Dia mengatakan saat ini sudah masanya Indonesia memiliki KUHP sendiri.
"Kalau kita berpikir KUHP umurnya sudah lebih dari 100 tahun, dan itu peninggalan kolonial Belanda. Jadi sudah masanya kita punya KUHP Nasional yang memang dibuat oleh orang-orang Indonesia," kata Harkristuti kepada wartawan, Jumat (5/8/2022).
Hakristuti menjelaskan KUHP saat ini terdapat 628 pasal. Adapun, isinya lebih banyak pembaruan terhadap hukum pidana di Indonesia. Sehingga penerapan sanksi pidana dinilai menjadi tidak terarah. Menurutnya, hal itu dikarenakan setiap ada undang-undang, ada sanksi pidananya.
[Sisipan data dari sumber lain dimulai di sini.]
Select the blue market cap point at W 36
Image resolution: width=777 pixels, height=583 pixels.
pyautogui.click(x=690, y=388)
"Ini yang mau kita bereskan agar tidak terjadi bermacam-macam interpretasi, macam-macam pikiran, macam-macam sistem, jadi nanti hanya ada satu hukum pidana, itu yang penting, bukan pasal per pasal, tapi sistemnya dulu yang kita bangun. Itulah kenapa urgensi yang diperlukan sehingga mengapa RKHUP ini perlu mendapat perhatian semuanya," paparnya.
Menurutnya, RKUHP banyak sekali pembaruan yang berkaitan dengan pemidanaan. RKUHP juga menawarkan rekomendasi sanksi lain selain pidana penjara.
"Jadi di sana banyak sekali pembaruan-pembaruan yang berkaitan dengan apa itu tujuan pemidanaan, apa yang menjadi landasan untuk penjatuhan pidana, bagaimana pidana dijatuhkan, faktor-faktor apa saja yang perlu dipertimbangkan oleh hakim, bagaimana hal-hal yang direkomendasikan di mana sanksi pidana penjara itu tidak perlu dijatuhkan," katanya.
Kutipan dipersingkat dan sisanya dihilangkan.